New York University will divest from fossil fuels in win for student activists

By Dharna Noor

A giant billboard with a map of the US showing summer temperatures in various states. Text next to the map reads 'Brought to you by Big Oil.'

New York University plans to divest from fossil fuels, the Guardian has learned, following years of pressure from student activists. The move from one of the US’s largest private universities, whose endowment totals over $5bn, represents a significant win for the climate movement, organizers said.

The university first formalized the commitment in an August letter from William R Berkley, chair of NYU’s board of trustees, which was seen by the Guardian, addressed to a student activist group. “New York University commits to avoid any direct investments in any company whose primary business is the exploration or extraction of fossil fuels, including all forms of coal, oil, and natural gas, and not to renew or seek out any dedicated private funds whose primary aim is to invest in the exploration or extraction of fossil fuels,” he wrote.

NYU has taken other steps to address the climate crisis, Berkley wrote, including slashing greenhouse gas emissions from building energy, setting goals to reduce food-related emissions and pledging to achieve net zero by 2040.

The university currently has “no direct ownership of public securities” of any fossil fuel company, he wrote.
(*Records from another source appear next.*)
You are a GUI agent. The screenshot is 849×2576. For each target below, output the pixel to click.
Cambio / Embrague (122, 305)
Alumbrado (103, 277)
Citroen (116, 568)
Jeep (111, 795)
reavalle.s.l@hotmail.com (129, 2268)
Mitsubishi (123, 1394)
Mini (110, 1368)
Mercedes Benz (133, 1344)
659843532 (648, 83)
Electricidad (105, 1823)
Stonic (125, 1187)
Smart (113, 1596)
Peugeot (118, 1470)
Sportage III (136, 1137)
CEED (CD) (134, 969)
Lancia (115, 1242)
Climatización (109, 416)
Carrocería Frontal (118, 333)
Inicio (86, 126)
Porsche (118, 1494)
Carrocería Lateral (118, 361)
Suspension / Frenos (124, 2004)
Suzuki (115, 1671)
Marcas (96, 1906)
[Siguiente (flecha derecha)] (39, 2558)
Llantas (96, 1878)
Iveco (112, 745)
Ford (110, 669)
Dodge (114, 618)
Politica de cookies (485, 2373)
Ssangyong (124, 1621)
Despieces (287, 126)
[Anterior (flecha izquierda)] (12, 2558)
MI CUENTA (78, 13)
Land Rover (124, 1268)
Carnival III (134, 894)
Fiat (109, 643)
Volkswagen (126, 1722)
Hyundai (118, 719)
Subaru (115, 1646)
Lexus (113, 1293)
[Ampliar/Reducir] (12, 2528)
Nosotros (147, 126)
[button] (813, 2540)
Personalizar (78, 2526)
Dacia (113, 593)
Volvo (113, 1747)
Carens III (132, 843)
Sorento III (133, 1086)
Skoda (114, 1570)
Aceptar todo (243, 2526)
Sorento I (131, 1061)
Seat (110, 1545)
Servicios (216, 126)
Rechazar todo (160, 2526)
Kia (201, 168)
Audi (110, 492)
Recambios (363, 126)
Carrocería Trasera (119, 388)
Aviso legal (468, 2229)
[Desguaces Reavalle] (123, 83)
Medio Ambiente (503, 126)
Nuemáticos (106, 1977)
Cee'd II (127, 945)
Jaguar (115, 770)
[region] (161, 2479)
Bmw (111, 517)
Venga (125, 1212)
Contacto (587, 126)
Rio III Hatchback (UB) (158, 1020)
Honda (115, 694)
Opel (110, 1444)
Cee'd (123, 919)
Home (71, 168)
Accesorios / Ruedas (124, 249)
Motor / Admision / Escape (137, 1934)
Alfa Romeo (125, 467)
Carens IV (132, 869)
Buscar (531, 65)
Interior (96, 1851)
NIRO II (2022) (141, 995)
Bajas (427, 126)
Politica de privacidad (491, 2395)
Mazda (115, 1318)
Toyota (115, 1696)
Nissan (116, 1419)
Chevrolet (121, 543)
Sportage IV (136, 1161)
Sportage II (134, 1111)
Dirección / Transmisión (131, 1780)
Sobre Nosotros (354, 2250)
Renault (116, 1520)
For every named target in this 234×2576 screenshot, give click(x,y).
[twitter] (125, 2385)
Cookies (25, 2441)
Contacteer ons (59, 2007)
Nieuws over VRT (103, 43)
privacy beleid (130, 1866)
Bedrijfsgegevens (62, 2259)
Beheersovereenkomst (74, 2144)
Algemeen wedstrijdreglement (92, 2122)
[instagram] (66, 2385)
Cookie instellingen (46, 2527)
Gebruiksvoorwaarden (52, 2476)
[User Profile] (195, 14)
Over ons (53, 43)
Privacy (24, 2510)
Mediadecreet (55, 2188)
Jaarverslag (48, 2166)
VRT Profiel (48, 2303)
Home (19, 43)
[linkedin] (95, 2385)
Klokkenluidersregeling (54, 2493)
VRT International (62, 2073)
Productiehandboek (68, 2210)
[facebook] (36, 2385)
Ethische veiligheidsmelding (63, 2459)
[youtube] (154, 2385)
In 2014, the school had $139m, or 4% of its endowment invested in coal, oil and gas, university disclosures said at the time.

The commitment will apply to the top 200 coal, oil and gas companies, said an NYU spokesperson, Joseph Tirella.

The letter follows a February meeting between the NYU board of trustees’ investments committee and the university’s chapter of the youth-led climate organization Sunrise Movement, which has led recent advocacy for divestment on campus.

“The board was very pleased with the tenor of its conversations with the students and the letter arose from those exchanges,” said Tirella. “The University is glad to know the students were also pleased by the outcome of those conversations and by the letter.”

In an unusual move, Berkley addressed the letter directly to Sunrise organizers.

“I’ve read a lot of other divestment announcements from other schools and it’s not common for them to name, much less to celebrate, the success of the student groups that got them there,” said Alicia Colomer, an NYU senior who co-founded the school’s Sunrise chapter in 2020, and also serves as communications coordinator for Fossil Free Research, an advocacy group focused on eliminating oil and gas funding in academia.

Students have been pushing NYU to divest from fossil fuels since at least 2004, but were previously rebuked.

“Back when I was at NYU … we were not exactly met with open arms,” said Sophie Lasoff, who co-founded a fossil fuel divestment campaign as an NYU student in 2012 and now works as a political organizer, most recently with progressive political organization Justice Democrats.

In a 2016 open letter, Berkley said the board was “not persuaded” by the idea that divestment would cut fossil fuel dependency, arguing that the move would not reduce the funding available to oil and gas companies, that many fossil fuel companies invest renewables, and divesting from fossil fuels while still using them on campus would be “disingenuous”.

“It would be hard to make those arguments today,” said Dylan Wahbe, recent NYU graduate and co-founder of the school’s Sunrise chapter, with slews of reports showing fossil fuel companies are continually expanding oil and gas and in some cases even rolling back earlier climate commitments

Public awareness about the climate crisis has grown, he added. “The global climate movement has done a great job at educating the world,” he said.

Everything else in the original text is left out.